**Page excerpt**
Fibs, Lies, and Benchmarks (2019) - kgwxd
http://wingolog.org/archives/2019/06/26/fibs-lies-and-benchmarks
======
nemo1618
>Friends, it's not entirely clear to me why this is, but I instrumented a copy
of fib, and I found that the number of calls in fib(n) was a more or less
constant factor of the result of calling fib. That ratio converges to twice
the golden ratio, which means that since fib(n+1) ~= φ * fib(n), then the
number of calls in fib(n) is approximately 2 * fib(n+1). I scratched my head
for a bit as to why this is and I gave up; the Lord works in mysterious ways.

We can model the number of calls with a doubly-recursive function, much like
fib itself:

    
    
      calls 0 = 1
      calls 1 = 1
      calls n = 1 + calls(n-1) + calls(n-2)

**Information given**
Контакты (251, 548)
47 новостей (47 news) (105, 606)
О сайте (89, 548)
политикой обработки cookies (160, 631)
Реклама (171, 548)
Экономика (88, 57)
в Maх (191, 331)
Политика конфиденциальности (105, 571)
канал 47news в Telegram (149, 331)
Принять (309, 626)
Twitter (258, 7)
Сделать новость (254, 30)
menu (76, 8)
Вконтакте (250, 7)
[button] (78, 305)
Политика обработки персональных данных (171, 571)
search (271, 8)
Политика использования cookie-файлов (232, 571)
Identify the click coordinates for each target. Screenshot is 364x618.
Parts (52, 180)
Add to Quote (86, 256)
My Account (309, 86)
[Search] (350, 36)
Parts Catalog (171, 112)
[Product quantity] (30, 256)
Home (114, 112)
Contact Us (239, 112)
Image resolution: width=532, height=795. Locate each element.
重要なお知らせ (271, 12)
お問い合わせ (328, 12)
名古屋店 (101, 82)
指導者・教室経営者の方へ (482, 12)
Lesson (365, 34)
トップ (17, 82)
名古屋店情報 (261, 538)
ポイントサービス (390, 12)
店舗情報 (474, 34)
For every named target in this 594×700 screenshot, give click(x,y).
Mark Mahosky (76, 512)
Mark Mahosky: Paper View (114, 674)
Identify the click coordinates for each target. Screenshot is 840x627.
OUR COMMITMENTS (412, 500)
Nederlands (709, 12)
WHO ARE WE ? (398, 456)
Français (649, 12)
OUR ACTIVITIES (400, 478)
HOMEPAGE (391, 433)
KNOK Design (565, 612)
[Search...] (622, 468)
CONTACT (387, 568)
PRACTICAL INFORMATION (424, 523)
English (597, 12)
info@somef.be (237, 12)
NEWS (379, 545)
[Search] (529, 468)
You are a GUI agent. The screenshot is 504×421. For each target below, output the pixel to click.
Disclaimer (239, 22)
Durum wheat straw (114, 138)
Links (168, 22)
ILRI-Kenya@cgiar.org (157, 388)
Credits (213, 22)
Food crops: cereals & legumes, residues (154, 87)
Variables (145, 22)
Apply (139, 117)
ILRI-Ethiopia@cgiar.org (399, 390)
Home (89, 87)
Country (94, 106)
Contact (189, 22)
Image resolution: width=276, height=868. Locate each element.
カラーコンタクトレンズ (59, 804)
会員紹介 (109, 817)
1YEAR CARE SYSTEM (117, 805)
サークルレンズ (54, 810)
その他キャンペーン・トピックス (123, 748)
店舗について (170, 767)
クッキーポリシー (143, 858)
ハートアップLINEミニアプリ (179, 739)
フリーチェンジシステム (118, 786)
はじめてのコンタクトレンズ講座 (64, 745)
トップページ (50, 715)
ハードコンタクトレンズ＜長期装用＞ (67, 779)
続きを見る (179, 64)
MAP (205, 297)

**Given request 1**
Can you copy the passage of the fib thread that begins with the words "We can model" and ends with "calls(n-1) + calls(n-2)"?
**Given request 2**
Could you rewrite the rows from the first one through the line containing "menu (76, 8)", changing "Twitter" to "X" and leaving everything else as it is?
The fib thread and the rows have nothing to do with each other.

**Task result 1**
We can model the number of calls with a doubly-recursive function, much like
fib itself:

    
    
      calls 0 = 1
      calls 1 = 1
      calls n = 1 + calls(n-1) + calls(n-2)

**Task result 2**
Контакты (251, 548)
47 новостей (47 news) (105, 606)
О сайте (89, 548)
политикой обработки cookies (160, 631)
Реклама (171, 548)
Экономика (88, 57)
в Maх (191, 331)
Политика конфиденциальности (105, 571)
канал 47news в Telegram (149, 331)
Принять (309, 626)
X (258, 7)
Сделать новость (254, 30)
menu (76, 8)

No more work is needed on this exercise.